The Intercompany Matching report, where both sides meet
Two entities, one trade, and each swears its number is right. This report puts the receivable against the payable, pair by pair, and the out-of-balance column is the close's daily to-do list.
Third page on the reports shelf of the FCCS reference. The tagging machinery beneath it lives on the Intercompany dimension, the posting mechanics on Consolidation, and the whole reference is mapped on the FCCS index.
◆ The report in the application— where it lives, what drives it, and the 2025 change that ended the monthly edit.
| Piece | What to know |
|---|---|
| Where it lives | Its own corner of the application, intercompany reports beside the management reports, driven by a point of view of scenario, year, period, view, consolidation, and currency, plus the entities and accounts you scope in. |
| How it groups | By plug account. Accounts sharing a plug appear together, which is what lets the report lay a receivable against its payable and net the pair. The grouping is the matching. |
| Substitution variables, since late 2025 | Period and year in the point of view can now be variables, the current-period and current-year kind, maintained once under the application's variables. Before this, someone edited every matching report every month; teams that have not switched still do. |
◆ Reading an out of balance— the recurring patterns, each with its signature on the report.
| Pattern | The signature |
|---|---|
| Matched | The pair nets to zero and disappears from the exception view. The goal state, and the only row that needs no meeting. |
| Wrong account | One side books the intercompany receivable, the other books a different intercompany account carrying a different plug. The pair splits across two report groupings, each showing the same amount out of balance with opposite signs. The fix is a reclass on the side that strayed. |
| Wrong partner | One entity tags the wrong counterparty, and the report shows two separate one-sided imbalances, one against a partner who never traded, one missing where the trade was real. The audit trio, entity, account, partner, finds it in minutes. |
| Timing | Goods shipped in the seller's period, received in the buyer's next. Both sides are right and the pair still gapes. This is what the agreed thresholds and cutoffs exist for. |
| Rates | The same trade booked at two rates creates a small, real difference, and its cousin, FX on an intercompany loan in a third currency, never matches at all. The cases live on the Intercompany page. |
The plug never gets deleted. In a perfect period every plug is zero, and in a real one the balance is the report pointing at something upstream. Fix the booking and the plug clears on the next run, which is the entire discipline in one sentence.

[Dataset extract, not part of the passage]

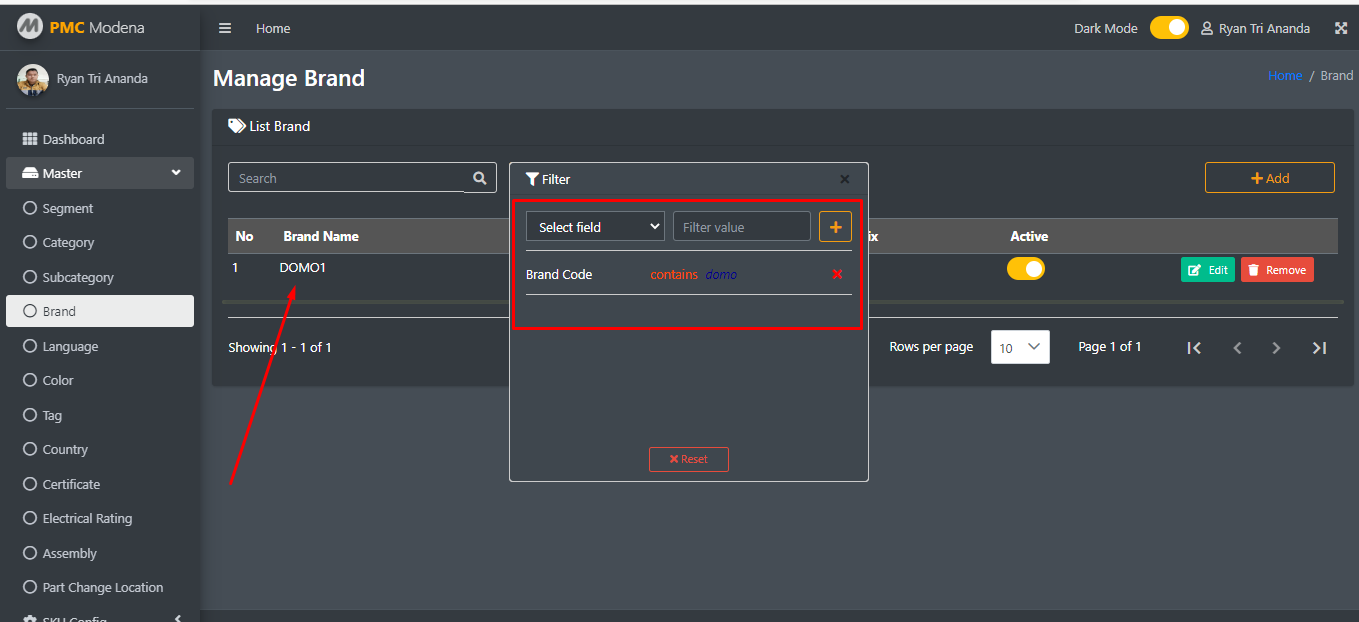Click the Add brand button

coord(1269,178)
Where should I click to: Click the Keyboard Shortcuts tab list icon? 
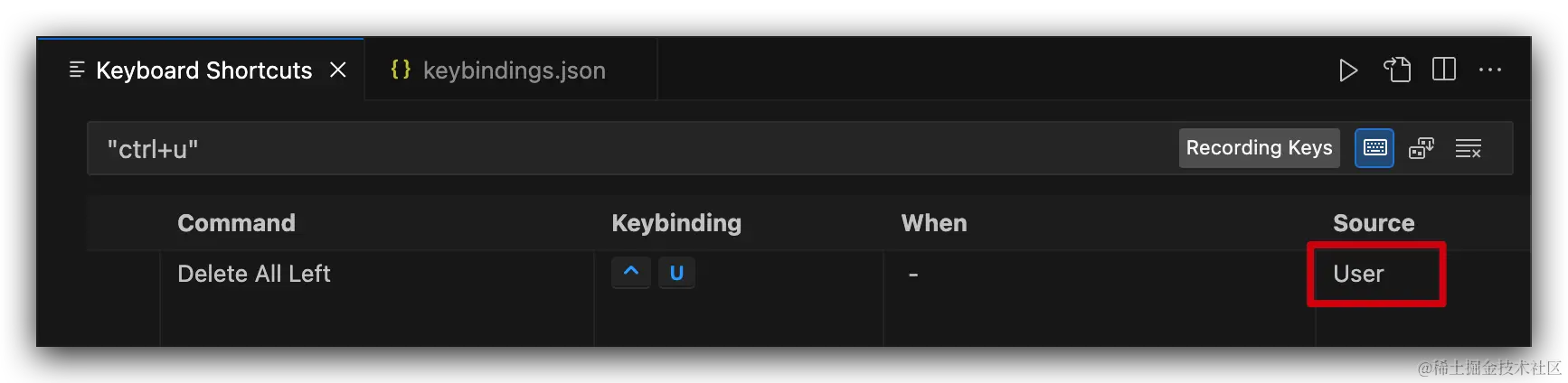[x=78, y=70]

◆ Two questions from the field— asked on the forums, answered by people who run this report for a living.
| Question | The answer |
|---|---|
| Can we match in one currency without running translation? | Out of the box, no comfortable way: leave the point of view at entity currency and every entity compares in its own money, which proves nothing, or pick a reporting currency and the translation step becomes mandatory. A veteran consolidation consultant published the working trick, a calculated member outside the hierarchies that surfaces parent-currency amounts while the point of view stays at entity currency, letting the matching run before translation does. Worth knowing it exists before close week does. |
| We loaded both sides. Why did nothing eliminate? | Asked live this May by a team with one parent and three children: eliminations do not happen at load. They post during consolidation, at the first common parent of the trading pair, which in a flat structure is simply the one parent. Load, then consolidate, then read the matching report, in that order. |
In the owned warehouse, the star schema we recommend building beside FCCS on your own cloud, mapped here, matching is a standing query, receivables against payables by entity pair, any morning, with the plug balances trended so chronic offenders are visible by name. Report behavior, the variables change, and both field cases verified against Oracle's documentation, practitioner writing, and Customer Connect, July 2026.
- the pair
- A receivable and its payable, one trade seen from both ends.
- plug account
- Where the unmatched remainder shows. The report's grouping key.
- threshold
- The variance agreed in advance, so small gaps close themselves.
- first common parent
- Where the elimination posts, at consolidation, never at load.